» Lesetext

----------

Mit Thermalwasser alleine lässt sich aber wohl nicht jedes Bad betreiben. Das zeigt sich etwa in Bad Saulgau: In der dortigen SonnenhofTherme halten sie das Szenario für möglich, dass im Winter die Stadtwerke das Thermalbad nicht mehr mit Fernwärme beliefern könnten. „Bei Außentemperaturen von minus zehn Grad brauchen wir die Fernwärme“, sagt Geschäftsführer Kurt Rimmele unserer Zeitung Ende Juli. Trotz eigenem Thermalwasser. Ohne Fernwärme aus den mit Gas betriebenen Blockheizkraftwerken der
Stadtwerke müsste die SonnenhofTherme die Wassertemperatur senken. „Dieses Szenario ist leider nicht auszuschließen“, so Rimmele. Im Sommer sei dies nicht notwendig, weil die Becken und Räume mit dem eigenen Thermalwasser geheizt würden.

----------

(Gespeicherte Datensätze)

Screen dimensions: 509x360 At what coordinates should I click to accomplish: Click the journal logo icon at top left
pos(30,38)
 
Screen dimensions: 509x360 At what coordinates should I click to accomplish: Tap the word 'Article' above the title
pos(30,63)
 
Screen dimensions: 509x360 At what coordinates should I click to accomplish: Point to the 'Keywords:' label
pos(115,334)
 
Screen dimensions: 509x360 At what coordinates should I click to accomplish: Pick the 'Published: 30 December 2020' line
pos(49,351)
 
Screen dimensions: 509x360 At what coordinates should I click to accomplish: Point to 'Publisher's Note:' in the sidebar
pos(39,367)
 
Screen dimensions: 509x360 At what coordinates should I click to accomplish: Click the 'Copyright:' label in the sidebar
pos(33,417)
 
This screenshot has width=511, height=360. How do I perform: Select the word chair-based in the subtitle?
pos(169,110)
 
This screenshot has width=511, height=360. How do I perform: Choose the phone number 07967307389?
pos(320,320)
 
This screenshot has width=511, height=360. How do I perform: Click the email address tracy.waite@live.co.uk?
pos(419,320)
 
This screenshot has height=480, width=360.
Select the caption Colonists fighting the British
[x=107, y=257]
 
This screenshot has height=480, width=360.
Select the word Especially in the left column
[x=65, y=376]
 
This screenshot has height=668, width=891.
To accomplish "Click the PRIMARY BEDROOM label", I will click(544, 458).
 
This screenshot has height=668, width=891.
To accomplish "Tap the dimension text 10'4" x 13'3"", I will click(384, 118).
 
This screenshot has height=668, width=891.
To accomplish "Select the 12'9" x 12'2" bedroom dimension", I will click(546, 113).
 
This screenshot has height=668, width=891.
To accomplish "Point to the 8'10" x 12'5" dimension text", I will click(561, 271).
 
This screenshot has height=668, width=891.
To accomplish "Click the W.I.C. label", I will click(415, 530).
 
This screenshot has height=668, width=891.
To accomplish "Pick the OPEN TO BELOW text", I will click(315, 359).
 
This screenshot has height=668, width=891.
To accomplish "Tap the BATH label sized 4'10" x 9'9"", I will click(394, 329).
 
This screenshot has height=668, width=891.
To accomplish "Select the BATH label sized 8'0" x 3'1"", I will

----------

» Aufgabe A
Wie lautet der Satz „Im Sommer sei dies nicht notwendig, weil die Becken und Räume mit dem eigenen Thermalwasser geheizt würden.“ aus dem Text über die SonnenhofTherme auf Englisch?
» Aufgabe B
Wie würdest du den Text über die SonnenhofTherme in Bad Saulgau im Anschluss an seinen letzten Satz fortsetzen?

» Antwort A
In summer this would not be necessary, since the pools and rooms are heated with their own thermal water.

» Antwort B
Ambitionierte Ziele beim Energiesparen gibt es in der Lindauer Therme. Betreiber Andreas Schauer will zwischen August 2022 und März 2023 jeweils 15 Prozent Gas und Strom einsparen: Damit das Ziel der EU-Mitgliedsstaaten noch übertreffen, die es nur fürs Gas beschlossen haben. „Das werden wir mit Absenkung der Leistung von Klimaanlagen, Lüftungen und einer gemäßigten Absenkung der Temperaturen vor allem im Sportbad erreichen“, sagte Schauer. Die Therme, die vor gut einem Jahr eröffnet wurde, erzeugt den Strom für ihren eigenen Bedarf mit einem Blockheizkraftwerk. Die Wärme, die dabei entsteht, wird genutzt, um die Becken und die Räume zu heizen.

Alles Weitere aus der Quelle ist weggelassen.